DiskDoubler concentrated on speed, originally supporting only a single variety of the LZ78 compression algorithm used in Compress/MacCompress to avoid having to try different settings. Nevertheless, the compression results were quite reasonable, notably on text files. Better yet, DiskDoubler was extremely fast, generally twice as fast as StuffIt, and 50% faster than Compact Pro, the two main archivers in use on the Mac in the 1990s. DiskDoubler also had the capability of decompressing StuffIt and PackIt files, which it did much faster than those programs could. Over the years DiskDoubler eventually ended up with four different algorithms, typically using the fastest compressor, DD1, for a first pass, and then running the most effective, DD3+, when the machine was idle. DiD3+ provided the highest compression of any Mac-based compression software, using knowledge of specific file types to improve over a "generic" LZW scheme.

Users typically interacted with DiskDoubler via an additional menu placed in the Macintosh Finder. Selecting a file, or group of them, the user selects Compress from the DD menu. The file in question is quickly compressed and replaced by a similar icon stamped with a small "DD" tag to indicate it was compressed. The original Classic Mac OS did not include any sort of composite icon support, so DiskDoubler had to copy and modify every icon it found and then hand those modified icons back to the Finder with a new file type. When a file was compressed, its (hidden) file type flag was changed to the one DiskDoubler "made up", making the Finder display the modified icon.

AutoDoubler (AD) was a small software daemon for which speed was the main concern, since AD was intended to be used "invisibly". For this reason it first used the AD1/DD1 "fastest" method to compress as many files as possible as quickly as it could, and then when that was complete it would go back and re-compress with DD3+ if the machine was still idle. DD/AD was so invisible that it would compress anything outside the System folder, including applications and various resources.

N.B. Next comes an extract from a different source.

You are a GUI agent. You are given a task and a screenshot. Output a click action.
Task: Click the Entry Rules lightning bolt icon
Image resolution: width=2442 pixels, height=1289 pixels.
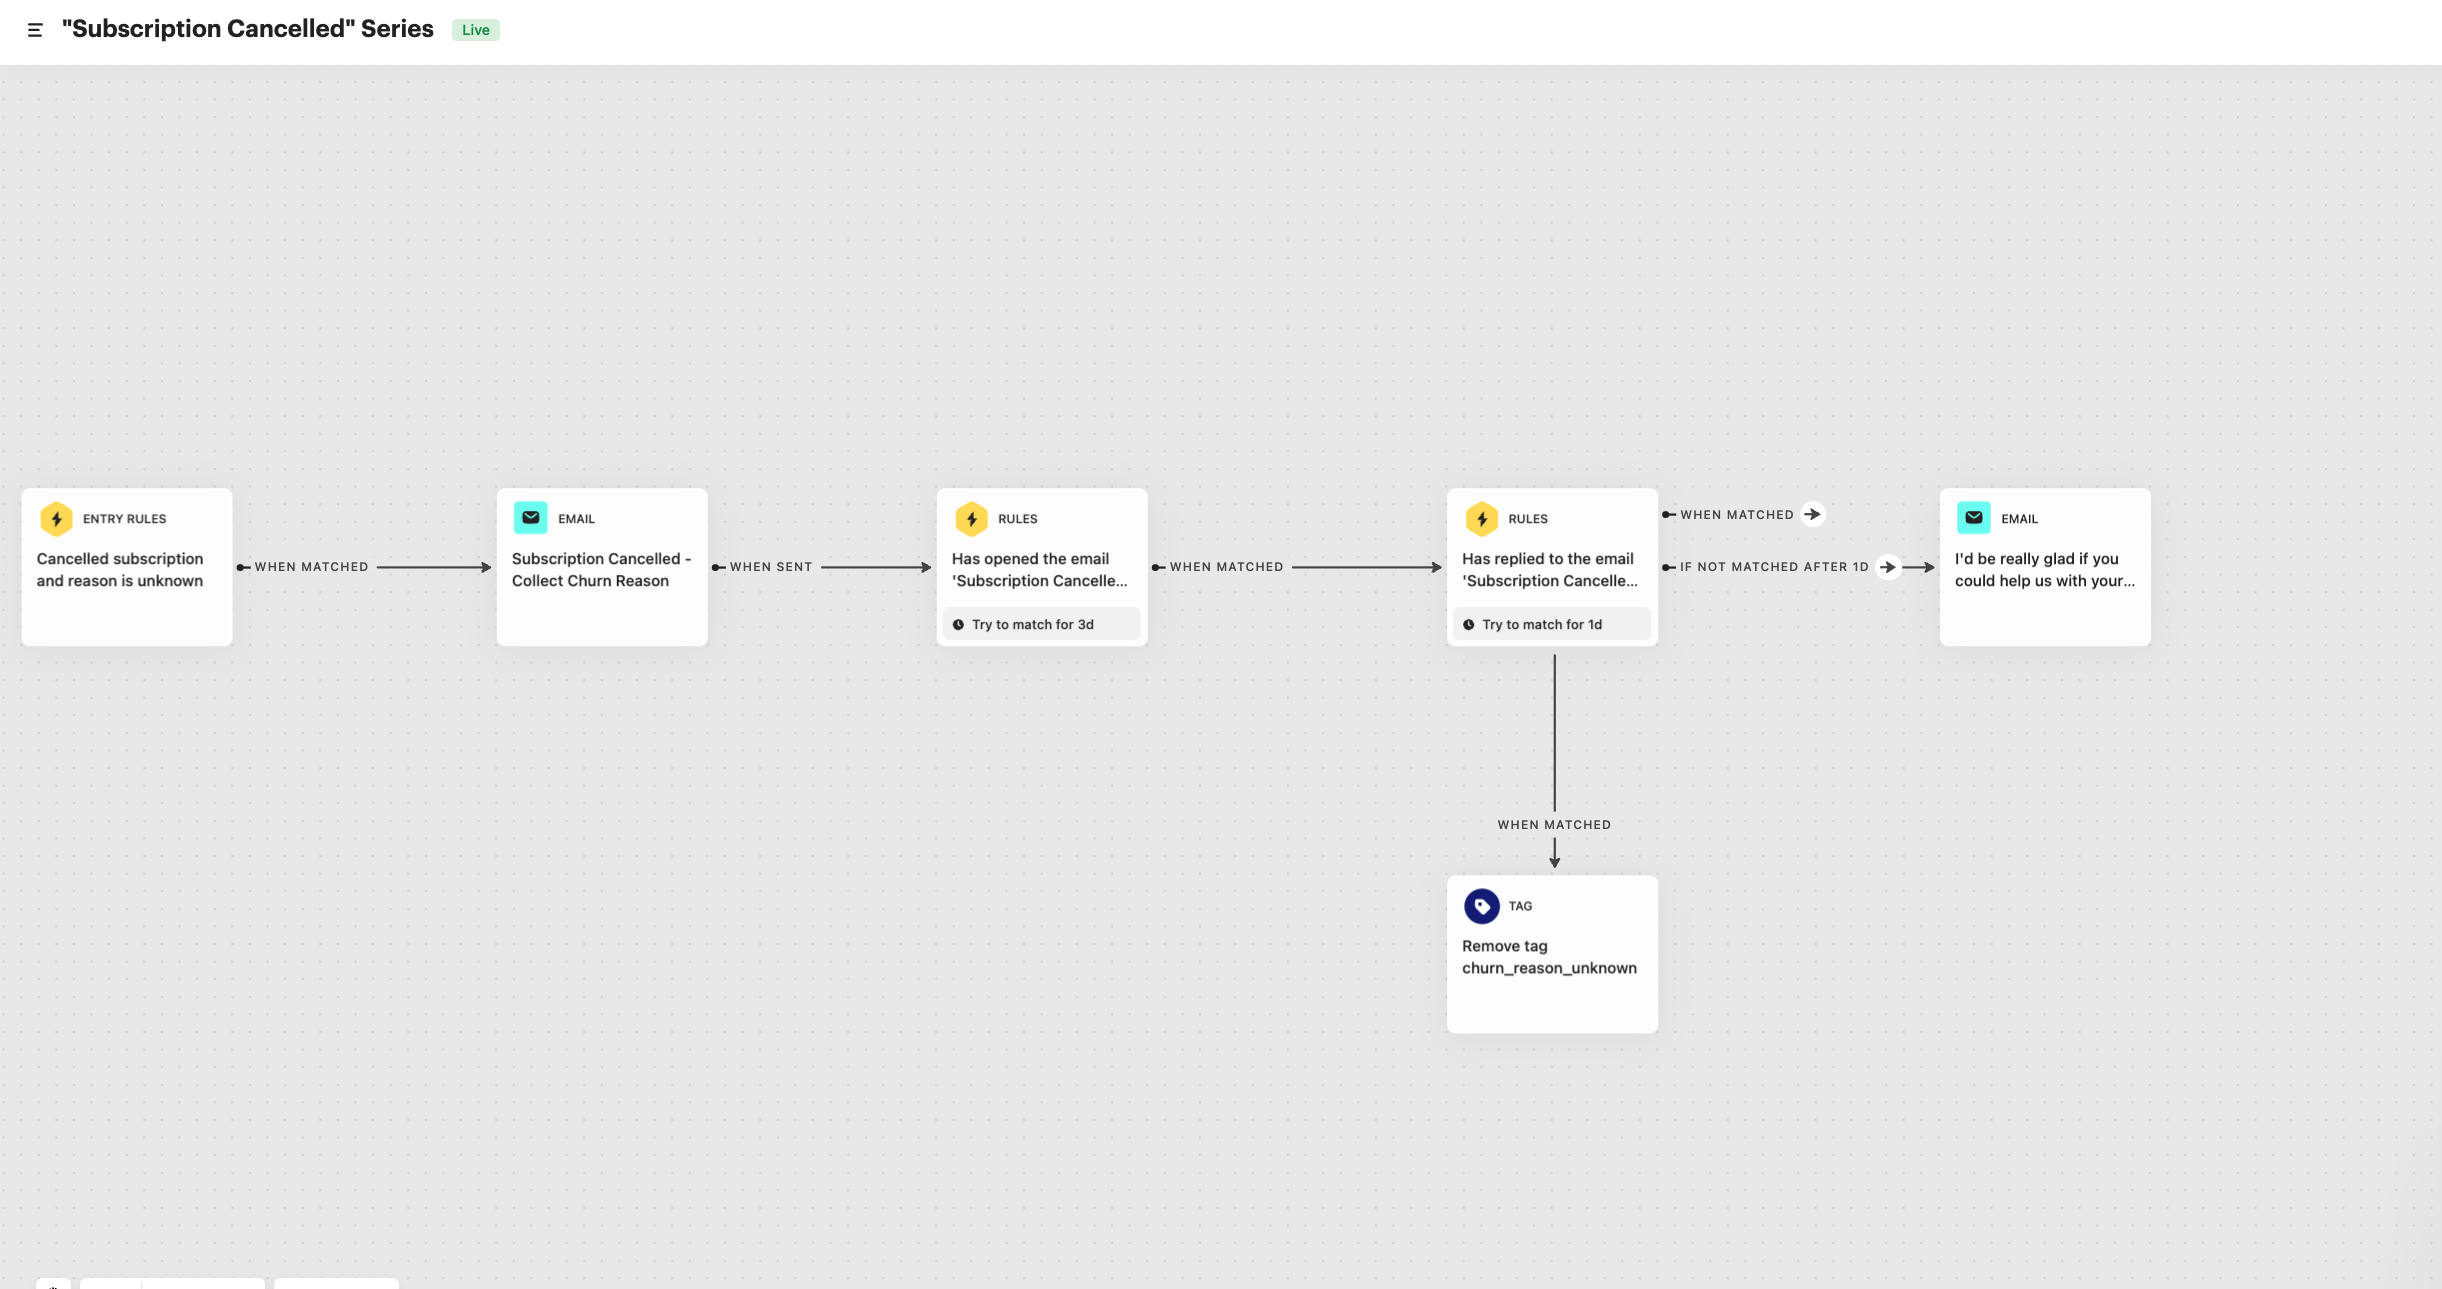(x=57, y=519)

The main reason for better performance was that compressing a file and writing it was faster than writing the original file as the bottleneck was to be found in hard disk I/O times. The same is correct for reading and decompressing files.

The product also included a freeware (but closed source) decompressor known as DDExpand. Since DiskDoubler was intended to compress "in place" and generally be invisible, most users set up DiskDoubler to decompress automatically when copying files to other media so that it would open fine on other people's machines. Additionally, since the program decompressed files as they were opened, the simple action of archiving files using another utility like StuffIt automatically decompressed the files before they were inserted into the new archive. For these reasons the DiskDoubler format was rarely seen "in the wild", and DDExpand was rarely needed. DiskDoubler did include an option for this, however, which would combine several files into one archive. These could sometimes be found in software libraries, but was generally frowned upon.

DiskDoubler created a market for similar products. The first attempt to produce a similar product resulted in SuperDisk!, which, when released, was faster than DiskDoubler but offered less compression. SuperDisk! also offered "on the fly" compression, which DiskDoubler had not added at that point. An updated version of DiskDoubler fought back with a new compression scheme that ran entirely in the 256-byte cache of the 68020, which greatly improved performance. AutoDoubler was also included as a new feature. Now Software also introduced a product in this space called Now Compress. Aladdin Software eventually brought out their own solution as well, as StuffIt SpaceSaver. All of these products had a following during the era of small hard drives.

Eventually, a combination of shrinking Mac marketshare, changes to the underlying filesystem and ever-increasing drive space killed off this product niche.

With the introduction of Mac OS X Snow Leopard, Apple introduced a similar technology known as Transparent Compression into HFS Plus.